Tuesday, February 10, 2009

Such a sense of sadness ...

I'm writing to you today with such a heavy heart ... the bushfires that swept across Victoria have really left everyone here in such a complete state of shock.

As I write this, a total of 173 people have been confirmed dead, and unfortunately, this total is still expected to rise in the coming days, as fire crews and Disaster Victim Identification teams gain access to the affected areas.

The weather on Saturday was the worst I have ever seen. The heat was almost unbearable (about 47 degrees where I am), the wind was unbelievable, and the smoke in the sky was frightening. We had a grass fire in the street next to ours, but thankfully, it was contained very quickly, and spread no further.

Unfortunately, that was not the case for so many Victorian communities. I am still in a state of shock when I see the photos of places like Kinglake (about 30 minutes from me) and Marysville. Marysville is my most favourite little place - such a gorgeous little country village - and the stopping point for most of our camping and four wheel driving adventures. I feel such a deep sadness that a place so beautiful has been decimated by this fire. I cried when I saw the pictures of Marysville's main street.

Kinglake, as we knew it, doesn't really exist any more. The horrible pictures of those cars, all crashed together, and now burnt out - obviously desperately trying to escape the fires, but came to grief with the poor visibility ... that image will stay with me for a long time.

If you're wanting to see some of the pictures first hand, The Australian website has some very compelling slideshows available ... they clearly show the force of these fires, and the total destruction they caused.

And then there are pictures like this one that really bring a lump to the throat ...

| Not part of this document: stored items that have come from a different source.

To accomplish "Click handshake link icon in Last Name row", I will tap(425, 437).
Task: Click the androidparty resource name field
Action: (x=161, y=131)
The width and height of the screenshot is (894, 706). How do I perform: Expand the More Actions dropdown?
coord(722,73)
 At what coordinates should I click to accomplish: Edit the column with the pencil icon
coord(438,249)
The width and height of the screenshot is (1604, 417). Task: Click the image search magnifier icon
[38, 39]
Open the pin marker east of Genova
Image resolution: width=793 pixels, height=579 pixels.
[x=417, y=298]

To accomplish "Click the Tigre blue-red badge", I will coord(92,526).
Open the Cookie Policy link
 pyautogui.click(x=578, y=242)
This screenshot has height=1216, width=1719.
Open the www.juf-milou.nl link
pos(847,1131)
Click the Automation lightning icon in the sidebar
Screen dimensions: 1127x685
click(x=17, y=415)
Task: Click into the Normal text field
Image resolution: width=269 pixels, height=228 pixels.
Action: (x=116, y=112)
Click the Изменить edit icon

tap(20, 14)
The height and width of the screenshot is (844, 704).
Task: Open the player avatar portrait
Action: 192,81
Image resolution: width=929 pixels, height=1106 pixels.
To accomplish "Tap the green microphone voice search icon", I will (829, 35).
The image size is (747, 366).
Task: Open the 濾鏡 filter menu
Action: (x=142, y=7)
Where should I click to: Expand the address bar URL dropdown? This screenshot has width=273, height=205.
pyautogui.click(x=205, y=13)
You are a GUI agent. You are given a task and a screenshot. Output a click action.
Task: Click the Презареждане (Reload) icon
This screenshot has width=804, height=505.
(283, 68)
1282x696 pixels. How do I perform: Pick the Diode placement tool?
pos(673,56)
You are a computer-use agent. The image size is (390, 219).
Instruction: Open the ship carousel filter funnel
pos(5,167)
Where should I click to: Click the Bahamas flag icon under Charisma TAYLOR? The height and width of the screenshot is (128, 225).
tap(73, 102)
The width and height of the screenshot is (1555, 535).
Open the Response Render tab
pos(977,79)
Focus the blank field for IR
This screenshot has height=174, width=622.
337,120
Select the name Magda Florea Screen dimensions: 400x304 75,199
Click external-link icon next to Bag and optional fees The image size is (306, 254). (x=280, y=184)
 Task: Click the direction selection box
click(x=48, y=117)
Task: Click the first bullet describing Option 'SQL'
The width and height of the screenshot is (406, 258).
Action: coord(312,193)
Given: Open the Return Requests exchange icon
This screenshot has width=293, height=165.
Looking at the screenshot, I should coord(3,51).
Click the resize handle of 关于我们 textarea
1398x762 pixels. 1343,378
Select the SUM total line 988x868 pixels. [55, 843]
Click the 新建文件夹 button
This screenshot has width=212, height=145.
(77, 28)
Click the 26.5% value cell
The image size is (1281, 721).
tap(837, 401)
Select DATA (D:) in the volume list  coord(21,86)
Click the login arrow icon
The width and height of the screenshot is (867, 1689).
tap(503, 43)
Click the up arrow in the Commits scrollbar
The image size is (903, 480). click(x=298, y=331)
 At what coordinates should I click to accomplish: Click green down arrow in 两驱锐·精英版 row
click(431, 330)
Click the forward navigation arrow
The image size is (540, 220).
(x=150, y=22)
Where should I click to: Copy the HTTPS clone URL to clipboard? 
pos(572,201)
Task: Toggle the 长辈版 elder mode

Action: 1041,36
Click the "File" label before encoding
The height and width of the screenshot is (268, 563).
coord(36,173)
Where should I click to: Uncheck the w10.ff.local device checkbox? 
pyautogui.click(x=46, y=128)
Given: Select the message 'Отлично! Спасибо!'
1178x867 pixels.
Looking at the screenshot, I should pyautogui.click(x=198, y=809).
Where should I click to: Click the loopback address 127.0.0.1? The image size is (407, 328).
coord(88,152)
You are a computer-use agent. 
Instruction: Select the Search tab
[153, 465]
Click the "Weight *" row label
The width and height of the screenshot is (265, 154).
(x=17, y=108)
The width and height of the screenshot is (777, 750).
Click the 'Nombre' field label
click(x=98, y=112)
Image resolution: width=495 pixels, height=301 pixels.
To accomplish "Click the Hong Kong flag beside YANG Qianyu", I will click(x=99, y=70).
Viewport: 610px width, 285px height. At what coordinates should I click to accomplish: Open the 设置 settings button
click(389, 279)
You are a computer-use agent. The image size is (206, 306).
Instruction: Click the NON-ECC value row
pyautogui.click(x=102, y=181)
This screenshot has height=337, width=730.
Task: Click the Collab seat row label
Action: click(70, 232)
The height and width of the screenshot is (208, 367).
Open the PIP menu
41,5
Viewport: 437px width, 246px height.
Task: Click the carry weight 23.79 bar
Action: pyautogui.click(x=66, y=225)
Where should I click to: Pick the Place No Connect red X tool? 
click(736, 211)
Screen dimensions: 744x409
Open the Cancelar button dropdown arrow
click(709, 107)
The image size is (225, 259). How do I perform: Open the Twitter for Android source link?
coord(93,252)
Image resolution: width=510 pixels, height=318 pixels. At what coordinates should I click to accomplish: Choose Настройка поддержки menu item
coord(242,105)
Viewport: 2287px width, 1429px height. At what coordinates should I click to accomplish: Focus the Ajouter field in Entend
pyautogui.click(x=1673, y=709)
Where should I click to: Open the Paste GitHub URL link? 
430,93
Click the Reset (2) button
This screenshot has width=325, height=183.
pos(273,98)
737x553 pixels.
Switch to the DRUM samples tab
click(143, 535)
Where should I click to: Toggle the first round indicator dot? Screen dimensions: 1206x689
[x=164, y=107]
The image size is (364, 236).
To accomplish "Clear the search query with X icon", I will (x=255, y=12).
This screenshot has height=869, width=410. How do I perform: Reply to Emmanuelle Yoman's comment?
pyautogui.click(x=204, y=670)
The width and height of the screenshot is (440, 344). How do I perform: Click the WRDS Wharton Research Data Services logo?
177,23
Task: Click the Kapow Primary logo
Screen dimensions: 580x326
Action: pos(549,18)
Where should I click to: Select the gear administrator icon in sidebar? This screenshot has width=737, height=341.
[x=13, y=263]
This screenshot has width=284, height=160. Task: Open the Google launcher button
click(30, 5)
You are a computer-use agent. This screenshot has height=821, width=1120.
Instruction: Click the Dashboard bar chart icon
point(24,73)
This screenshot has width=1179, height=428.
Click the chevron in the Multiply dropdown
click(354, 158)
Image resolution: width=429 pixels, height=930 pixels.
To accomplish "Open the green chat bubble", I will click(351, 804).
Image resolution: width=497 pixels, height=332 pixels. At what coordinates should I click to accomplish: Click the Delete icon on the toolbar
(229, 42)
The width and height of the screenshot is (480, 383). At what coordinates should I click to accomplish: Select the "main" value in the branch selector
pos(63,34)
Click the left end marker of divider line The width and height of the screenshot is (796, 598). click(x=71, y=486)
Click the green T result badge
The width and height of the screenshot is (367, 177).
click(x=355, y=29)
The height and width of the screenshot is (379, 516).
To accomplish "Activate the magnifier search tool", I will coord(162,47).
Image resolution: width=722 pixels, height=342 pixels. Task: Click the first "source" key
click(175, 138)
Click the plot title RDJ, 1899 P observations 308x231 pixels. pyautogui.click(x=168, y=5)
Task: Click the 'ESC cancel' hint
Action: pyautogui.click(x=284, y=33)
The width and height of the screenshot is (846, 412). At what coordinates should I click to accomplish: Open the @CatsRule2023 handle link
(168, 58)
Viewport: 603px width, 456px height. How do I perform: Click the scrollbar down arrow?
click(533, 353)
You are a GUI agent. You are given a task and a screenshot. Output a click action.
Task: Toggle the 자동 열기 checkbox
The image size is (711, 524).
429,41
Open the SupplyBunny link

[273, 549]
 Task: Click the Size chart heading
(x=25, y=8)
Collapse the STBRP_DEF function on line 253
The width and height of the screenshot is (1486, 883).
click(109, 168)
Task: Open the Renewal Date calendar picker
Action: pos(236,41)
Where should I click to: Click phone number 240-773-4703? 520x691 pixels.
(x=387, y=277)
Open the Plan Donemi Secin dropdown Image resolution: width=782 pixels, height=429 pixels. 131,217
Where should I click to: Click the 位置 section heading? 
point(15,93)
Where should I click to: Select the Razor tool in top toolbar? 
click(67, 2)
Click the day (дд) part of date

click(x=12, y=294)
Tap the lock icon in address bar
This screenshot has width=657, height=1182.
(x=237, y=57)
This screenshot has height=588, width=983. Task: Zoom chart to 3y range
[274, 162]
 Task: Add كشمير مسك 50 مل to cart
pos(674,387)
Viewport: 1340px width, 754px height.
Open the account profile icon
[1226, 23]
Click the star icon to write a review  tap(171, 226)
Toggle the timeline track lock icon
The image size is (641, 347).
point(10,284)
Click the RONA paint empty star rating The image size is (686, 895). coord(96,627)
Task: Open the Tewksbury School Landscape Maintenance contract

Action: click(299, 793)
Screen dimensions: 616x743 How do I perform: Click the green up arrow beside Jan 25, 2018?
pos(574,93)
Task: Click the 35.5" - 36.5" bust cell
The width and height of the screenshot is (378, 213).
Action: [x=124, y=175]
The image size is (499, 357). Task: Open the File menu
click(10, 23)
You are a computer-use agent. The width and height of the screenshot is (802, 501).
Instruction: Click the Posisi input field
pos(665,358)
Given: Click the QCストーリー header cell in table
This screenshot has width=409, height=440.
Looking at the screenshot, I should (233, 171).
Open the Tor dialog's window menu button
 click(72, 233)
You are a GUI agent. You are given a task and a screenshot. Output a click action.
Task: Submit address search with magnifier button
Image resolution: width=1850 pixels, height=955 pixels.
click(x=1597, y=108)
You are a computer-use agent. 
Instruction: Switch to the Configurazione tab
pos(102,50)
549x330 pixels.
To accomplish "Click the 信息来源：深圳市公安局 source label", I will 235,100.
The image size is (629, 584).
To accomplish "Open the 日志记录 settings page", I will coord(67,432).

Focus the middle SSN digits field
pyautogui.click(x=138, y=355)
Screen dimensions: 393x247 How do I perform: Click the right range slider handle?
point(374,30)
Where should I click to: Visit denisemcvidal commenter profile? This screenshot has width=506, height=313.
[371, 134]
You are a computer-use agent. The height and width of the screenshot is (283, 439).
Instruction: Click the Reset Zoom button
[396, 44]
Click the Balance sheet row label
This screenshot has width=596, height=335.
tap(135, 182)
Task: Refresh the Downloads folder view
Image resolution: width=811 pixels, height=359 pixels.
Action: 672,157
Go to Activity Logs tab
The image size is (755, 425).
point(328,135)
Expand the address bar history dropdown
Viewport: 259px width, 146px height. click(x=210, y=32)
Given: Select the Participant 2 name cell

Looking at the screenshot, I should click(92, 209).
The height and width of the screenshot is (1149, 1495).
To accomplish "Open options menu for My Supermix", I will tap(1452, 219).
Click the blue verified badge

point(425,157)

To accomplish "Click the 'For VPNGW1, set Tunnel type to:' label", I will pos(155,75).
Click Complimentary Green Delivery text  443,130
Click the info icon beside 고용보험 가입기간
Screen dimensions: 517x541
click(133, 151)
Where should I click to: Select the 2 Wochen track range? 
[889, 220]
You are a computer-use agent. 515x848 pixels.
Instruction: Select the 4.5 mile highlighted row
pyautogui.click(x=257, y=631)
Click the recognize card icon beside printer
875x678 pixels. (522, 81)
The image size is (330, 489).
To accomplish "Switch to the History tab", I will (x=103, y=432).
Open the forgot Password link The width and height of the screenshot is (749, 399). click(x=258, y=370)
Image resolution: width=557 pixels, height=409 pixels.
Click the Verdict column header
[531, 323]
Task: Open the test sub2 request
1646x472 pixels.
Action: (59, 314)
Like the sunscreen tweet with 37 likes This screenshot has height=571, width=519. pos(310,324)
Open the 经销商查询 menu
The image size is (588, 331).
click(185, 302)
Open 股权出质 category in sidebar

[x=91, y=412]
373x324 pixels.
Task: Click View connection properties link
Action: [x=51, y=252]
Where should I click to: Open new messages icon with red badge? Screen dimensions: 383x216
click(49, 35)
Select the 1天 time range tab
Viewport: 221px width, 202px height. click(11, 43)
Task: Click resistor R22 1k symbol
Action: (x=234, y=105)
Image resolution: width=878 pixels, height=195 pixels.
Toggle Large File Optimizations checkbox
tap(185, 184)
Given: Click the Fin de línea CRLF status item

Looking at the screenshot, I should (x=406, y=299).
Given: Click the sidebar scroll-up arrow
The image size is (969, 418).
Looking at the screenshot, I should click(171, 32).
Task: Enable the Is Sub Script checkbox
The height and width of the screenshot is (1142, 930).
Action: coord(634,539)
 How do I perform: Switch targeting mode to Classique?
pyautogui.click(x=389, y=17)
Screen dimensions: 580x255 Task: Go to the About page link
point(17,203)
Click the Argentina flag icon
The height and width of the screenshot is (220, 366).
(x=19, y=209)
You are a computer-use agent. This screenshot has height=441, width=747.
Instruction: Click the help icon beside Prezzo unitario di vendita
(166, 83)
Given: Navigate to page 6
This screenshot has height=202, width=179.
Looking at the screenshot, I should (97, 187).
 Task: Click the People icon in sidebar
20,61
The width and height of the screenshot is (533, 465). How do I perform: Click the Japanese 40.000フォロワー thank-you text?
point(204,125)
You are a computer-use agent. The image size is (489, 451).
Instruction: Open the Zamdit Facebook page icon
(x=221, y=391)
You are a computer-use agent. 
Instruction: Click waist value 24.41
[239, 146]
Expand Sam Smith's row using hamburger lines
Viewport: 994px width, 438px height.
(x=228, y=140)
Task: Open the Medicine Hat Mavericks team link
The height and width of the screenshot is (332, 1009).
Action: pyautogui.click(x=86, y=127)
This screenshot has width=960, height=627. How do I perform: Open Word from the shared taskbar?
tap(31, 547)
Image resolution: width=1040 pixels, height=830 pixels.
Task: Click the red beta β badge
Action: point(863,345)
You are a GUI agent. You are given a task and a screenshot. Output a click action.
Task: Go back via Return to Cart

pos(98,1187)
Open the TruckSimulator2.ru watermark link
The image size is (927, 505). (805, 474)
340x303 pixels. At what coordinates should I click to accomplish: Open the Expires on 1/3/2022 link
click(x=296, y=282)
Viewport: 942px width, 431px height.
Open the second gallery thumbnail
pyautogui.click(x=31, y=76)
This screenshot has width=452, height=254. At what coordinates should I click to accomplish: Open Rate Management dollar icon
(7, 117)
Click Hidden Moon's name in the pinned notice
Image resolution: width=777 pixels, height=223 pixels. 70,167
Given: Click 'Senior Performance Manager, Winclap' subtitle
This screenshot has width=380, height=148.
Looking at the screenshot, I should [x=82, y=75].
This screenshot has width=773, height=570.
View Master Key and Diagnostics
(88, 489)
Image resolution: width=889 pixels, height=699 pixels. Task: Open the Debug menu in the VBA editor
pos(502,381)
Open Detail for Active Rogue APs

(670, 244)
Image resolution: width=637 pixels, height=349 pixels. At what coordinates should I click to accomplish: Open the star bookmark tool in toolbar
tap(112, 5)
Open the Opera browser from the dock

The fires were coming down closer into towns that are not really that far from me. They worked down into St Andrews, Christmas Hills, and Kangaroo Ground. We have even had a couple of small grass fires in Warrandyte, which is basically just 'next door' to us. I have been on edge with the prospect of the fires getting that close to me - I can't begin to imagine how those people who have been through the thick of the fires are feeling. I think there are many people who are still numb - in a state of shock, because this all happened so damn fast.

What I am struggling with at the moment is just how helpless I feel. I'm lucky. I have my house, my car, my family and my friends all around me. I have a job to go to in the morning. So many people now have absolutely nothing.

This morning I drove to Diamond Creek, to the Community Centre, which is acting as a collection centre for donations from the community, and where those directly affected from the fire (which was really just up the road from there) can go to get assistance. It was so upsetting to look across to the next hill top as I was driving in, and all I could see was burnt forest. There's nothing there. It's all just black, and a lot of it is still smouldering. The road block at St Andrews is still there, stopping people from returning back up to their homes.

Once I got to the Community Centre, I was overwhelmed by the level of support I could see there. I had to queue in the main street, before I could even turn into the driveway, to drop off what I had to give. I gave them baby bottles, and small baby food containers, bath towels, hand towels, facewashers and manchester, and I also donated my 3-wheeler pram and toddler seat that has been sitting here waiting for me to list it on Ebay. I thought someone there might have a more urgent need for it.

I also have heaps of kids clothes that I can donate, and also some of my own, but at the moment, they are struggling to sort through everything they have received. There were piles and piles of clothes, all needing to be sorted into sizes etc. There was a small army of volunteers, directing people in the right direction to drop off their goods, and then sorting the goods once they had been delivered. I was advised to hold off taking more clothes at the moment - they need to sort through what they have before they can accept much more. People were arriving with toilet paper, shampoo, razors, toothpaste, soap .... the personal things that everyone is going to need, much more than 20 cans of tomato soup.

I was so heartened to see so many people springing into action to help their community - it brought a lump to my throat.

The more immediate need for people affected by these horrible fires right now though, once the basics of clean clothes and essential toiletries have been sorted out, is money. If anyone reading this (even my international visitors) would like to contribute, to try to ease their suffering in this desperate situation, the Red Cross has a secure online donation system happening. At last count, I think there was about $15 million that had been donated by the public, and more is still coming in. More is still going to be needed though, to help these poor people through, so if you are able to contribute, even a small amount, please consider doing so at the Red Cross website.

Now is the time for everone to pitch in to do their bit ...

2 comments:

Miriam's Blog said...

Having grown up in Marysville I know how your are feeling, I just can't stop crying too. I don't want to believe that it's all gone. I too have posted a link to the Red Cross on both my blogs (my house blog is getting more international exposure)I am hoping the message gets out there. My heart trully goes out to all the familes that have lost everything but most of all to those who have lost loved ones. I can't begin to think how on earth these people could ever recover form this.
Miriam
xxx

A Passion For Craft said...

Oh Ness i watched these slides and I just couldn't stop crying my heart goes out to all those in Vic.
You feel so helpless here in QLD what devistation I am lost for words.